With time Boreham learnt to flavour his sermons with metaphors that granted room for different interpretations. [6] Nature assumed a leading role. He let the natural world speak for itself and for God. In his copy of his book Mushrooms on the Moor, Boreham wrote in his own handwriting a poem from William Blake’s Songs of Innocence that argues for the sufficiency of nature as God’s spokesperson:
“To see a world in a grain of sand
And heaven in a wild flower,
Hold
infinity in the palm of your hand
And eternity in an hour.”[7]
David Enticott
Image: Grains of Sand
[1] Boreham commented that “the world owes more than it can ever acknowledge to the instinct of curiosity, and so do I.” In: F.W.Boreham, The Home of the Echoes (London: The Epworth Press, 1921), 25.
[2] F.W.Boreham, “Beware! Lest thou forget the Lord.” Sermon, Theydon Bois, United Kingdom, 10 December, Preacher’s handwritten sermon manuscript.
[3] ibid.
[4] F.W.Boreham, The Baptist Pulpit XXIV. The Whisper of God (London: Arthur H.Stockwell, 1902), 10
[5] F.W.Boreham, The Golden Milestone and Other Bric A Brac (London: Charles H.Kelly, 1915), 121-5. Here he wrote that while “nature is very, very beautiful”, “there are things for which my soul is aching, but which neither bush nor beach can give me.” “I need a Saviour.”

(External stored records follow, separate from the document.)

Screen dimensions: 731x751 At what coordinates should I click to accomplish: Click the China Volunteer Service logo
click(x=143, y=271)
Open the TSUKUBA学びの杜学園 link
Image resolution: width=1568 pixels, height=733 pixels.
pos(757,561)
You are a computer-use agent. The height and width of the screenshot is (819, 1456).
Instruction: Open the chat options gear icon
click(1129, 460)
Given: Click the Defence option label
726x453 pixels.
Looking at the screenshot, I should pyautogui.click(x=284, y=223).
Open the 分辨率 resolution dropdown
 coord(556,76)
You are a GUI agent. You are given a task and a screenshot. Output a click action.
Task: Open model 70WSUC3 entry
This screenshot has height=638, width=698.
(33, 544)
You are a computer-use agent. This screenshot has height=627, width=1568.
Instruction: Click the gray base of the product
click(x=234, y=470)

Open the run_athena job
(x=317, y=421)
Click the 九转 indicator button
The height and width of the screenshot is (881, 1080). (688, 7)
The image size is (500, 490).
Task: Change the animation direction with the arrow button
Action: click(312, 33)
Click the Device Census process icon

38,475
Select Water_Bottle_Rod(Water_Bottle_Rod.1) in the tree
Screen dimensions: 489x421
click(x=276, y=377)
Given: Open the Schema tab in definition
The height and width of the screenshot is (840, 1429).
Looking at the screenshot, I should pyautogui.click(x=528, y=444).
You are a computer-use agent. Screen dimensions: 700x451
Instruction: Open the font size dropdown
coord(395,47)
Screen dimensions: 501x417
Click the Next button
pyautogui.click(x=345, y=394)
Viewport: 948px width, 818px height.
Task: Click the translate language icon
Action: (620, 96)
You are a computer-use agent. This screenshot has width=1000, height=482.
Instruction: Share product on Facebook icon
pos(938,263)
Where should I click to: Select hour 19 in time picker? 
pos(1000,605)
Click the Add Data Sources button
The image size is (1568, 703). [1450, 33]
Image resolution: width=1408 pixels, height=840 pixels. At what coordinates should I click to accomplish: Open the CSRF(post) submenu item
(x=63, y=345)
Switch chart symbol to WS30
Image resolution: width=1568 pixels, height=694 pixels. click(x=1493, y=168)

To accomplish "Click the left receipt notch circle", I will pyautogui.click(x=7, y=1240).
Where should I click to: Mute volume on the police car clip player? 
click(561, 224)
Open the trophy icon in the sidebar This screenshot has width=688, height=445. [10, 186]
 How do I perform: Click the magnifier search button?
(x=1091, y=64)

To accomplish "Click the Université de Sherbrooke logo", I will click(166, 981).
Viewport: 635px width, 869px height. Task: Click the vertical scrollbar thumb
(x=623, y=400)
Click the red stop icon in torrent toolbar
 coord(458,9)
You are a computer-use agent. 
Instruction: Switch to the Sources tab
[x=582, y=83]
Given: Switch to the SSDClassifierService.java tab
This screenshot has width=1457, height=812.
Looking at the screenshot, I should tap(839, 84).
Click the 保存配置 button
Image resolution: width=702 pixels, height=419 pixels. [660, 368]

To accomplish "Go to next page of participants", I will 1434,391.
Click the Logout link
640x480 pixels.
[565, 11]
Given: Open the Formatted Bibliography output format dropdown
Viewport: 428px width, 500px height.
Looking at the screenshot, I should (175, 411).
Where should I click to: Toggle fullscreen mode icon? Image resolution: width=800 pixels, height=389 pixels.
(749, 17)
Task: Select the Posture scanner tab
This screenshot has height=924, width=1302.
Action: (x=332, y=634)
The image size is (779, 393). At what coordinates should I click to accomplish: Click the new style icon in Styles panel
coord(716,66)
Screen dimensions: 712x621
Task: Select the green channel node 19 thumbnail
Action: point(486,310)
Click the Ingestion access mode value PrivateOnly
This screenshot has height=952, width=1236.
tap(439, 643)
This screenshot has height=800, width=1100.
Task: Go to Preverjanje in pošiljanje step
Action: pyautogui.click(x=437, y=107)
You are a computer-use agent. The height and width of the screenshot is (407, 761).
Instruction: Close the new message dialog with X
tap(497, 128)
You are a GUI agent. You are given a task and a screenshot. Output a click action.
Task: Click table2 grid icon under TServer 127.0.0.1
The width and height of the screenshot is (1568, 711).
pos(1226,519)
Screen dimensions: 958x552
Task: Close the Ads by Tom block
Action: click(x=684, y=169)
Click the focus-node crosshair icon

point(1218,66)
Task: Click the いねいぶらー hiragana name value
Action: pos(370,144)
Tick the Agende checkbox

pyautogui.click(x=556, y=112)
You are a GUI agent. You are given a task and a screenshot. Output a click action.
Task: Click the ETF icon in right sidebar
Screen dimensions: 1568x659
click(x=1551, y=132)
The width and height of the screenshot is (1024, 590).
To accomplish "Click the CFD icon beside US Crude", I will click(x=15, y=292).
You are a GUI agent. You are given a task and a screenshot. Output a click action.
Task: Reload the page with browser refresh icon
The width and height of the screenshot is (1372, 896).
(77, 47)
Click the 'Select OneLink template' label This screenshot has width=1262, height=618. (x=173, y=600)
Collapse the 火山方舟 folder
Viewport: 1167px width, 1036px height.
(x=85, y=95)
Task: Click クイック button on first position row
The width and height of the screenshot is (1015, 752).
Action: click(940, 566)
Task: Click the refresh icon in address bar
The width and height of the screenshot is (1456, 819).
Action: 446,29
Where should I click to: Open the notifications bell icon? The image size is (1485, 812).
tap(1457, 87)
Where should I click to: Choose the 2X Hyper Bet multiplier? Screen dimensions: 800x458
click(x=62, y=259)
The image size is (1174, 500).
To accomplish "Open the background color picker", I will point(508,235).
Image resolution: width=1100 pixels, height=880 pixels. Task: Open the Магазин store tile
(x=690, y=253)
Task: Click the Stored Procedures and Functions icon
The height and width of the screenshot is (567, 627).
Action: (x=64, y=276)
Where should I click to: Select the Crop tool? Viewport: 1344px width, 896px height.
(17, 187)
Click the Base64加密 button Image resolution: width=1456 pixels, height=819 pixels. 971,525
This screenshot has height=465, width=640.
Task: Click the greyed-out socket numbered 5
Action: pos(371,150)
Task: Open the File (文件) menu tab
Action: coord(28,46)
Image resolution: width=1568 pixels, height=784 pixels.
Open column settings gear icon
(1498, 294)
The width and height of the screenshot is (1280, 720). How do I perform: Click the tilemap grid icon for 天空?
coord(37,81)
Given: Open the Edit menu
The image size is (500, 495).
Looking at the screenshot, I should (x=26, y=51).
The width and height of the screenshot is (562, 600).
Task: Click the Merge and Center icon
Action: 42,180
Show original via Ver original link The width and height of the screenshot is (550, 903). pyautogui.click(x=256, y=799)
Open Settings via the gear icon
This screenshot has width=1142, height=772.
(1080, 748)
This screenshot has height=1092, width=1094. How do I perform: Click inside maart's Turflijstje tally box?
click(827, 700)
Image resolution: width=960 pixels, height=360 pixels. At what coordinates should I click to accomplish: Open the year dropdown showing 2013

[6] One of Boreham’s models for preaching, F.B.Meyer wrote in the introduction to F.W.Boreham’s first book that “nature is full of analogies to deep spiritual truth, though it needs the purged eye to behold them.” In: F.W.Boreham, Won to Glory: A Review of the 24th Chapter of Genesis (London: Marshall Brothers, 1891), introduction.
[7] This handwritten note is contained on the inside cover of Boreham’s own copy of his book Mushrooms on the Moor. In: F.W.Boreham, Mushrooms on the Moor (London: Charles H.Kelly, 1915). Copy held in the F.W.Boreham Collection in the Whitley Library, Royal Parade, Parkville.